[Extracted records]

──────────────────────────────

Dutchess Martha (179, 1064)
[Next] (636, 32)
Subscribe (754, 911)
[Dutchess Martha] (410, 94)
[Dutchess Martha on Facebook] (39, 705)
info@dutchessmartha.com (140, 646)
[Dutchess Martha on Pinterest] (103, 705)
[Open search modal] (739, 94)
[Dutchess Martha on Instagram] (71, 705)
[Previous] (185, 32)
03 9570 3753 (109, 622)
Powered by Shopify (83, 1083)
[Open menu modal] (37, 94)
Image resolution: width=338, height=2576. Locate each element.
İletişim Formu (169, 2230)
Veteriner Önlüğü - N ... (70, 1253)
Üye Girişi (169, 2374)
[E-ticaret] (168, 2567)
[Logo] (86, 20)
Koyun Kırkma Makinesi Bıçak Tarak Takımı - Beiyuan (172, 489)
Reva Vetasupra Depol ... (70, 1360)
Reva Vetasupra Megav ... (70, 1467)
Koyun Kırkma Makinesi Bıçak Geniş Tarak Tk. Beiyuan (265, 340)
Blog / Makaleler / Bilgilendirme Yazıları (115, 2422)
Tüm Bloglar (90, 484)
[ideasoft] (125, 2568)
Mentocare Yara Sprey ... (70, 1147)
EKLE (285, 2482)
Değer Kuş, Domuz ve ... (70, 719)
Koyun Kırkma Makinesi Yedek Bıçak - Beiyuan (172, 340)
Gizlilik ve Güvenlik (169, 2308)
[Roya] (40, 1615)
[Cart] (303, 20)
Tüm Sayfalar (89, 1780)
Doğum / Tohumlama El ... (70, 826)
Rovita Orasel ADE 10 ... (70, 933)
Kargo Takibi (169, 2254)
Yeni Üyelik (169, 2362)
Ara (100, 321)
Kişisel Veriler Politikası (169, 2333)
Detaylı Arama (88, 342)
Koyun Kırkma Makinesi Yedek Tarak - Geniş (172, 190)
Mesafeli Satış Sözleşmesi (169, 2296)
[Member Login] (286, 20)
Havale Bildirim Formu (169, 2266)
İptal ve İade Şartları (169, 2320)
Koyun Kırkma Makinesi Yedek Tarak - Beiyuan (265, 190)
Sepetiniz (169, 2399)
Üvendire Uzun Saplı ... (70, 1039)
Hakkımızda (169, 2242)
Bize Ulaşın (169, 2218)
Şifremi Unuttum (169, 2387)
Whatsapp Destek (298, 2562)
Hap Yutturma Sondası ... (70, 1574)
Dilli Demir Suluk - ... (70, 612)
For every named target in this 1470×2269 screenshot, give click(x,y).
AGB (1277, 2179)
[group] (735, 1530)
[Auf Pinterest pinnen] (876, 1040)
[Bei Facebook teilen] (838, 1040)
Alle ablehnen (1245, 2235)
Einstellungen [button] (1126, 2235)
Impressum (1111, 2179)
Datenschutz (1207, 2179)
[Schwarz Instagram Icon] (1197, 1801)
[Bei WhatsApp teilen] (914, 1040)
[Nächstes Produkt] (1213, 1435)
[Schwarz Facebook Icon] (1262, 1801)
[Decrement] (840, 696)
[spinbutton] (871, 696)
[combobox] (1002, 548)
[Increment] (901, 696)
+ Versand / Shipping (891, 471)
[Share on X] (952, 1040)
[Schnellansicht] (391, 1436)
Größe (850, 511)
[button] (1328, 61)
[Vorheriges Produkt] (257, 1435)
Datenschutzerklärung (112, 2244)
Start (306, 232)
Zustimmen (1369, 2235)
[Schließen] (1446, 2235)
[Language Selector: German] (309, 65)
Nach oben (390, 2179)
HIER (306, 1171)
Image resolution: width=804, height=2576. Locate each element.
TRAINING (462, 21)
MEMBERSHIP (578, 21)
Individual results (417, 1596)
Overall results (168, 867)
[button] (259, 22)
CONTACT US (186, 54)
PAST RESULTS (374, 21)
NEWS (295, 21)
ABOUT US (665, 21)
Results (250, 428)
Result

──────────────────────────────

**Exercise description:** Which of the lines above include the word "Facebook"? List those lines.

**Response for this exercise:**
[Dutchess Martha on Facebook] (39, 705)
[Bei Facebook teilen] (838, 1040)
[Schwarz Facebook Icon] (1262, 1801)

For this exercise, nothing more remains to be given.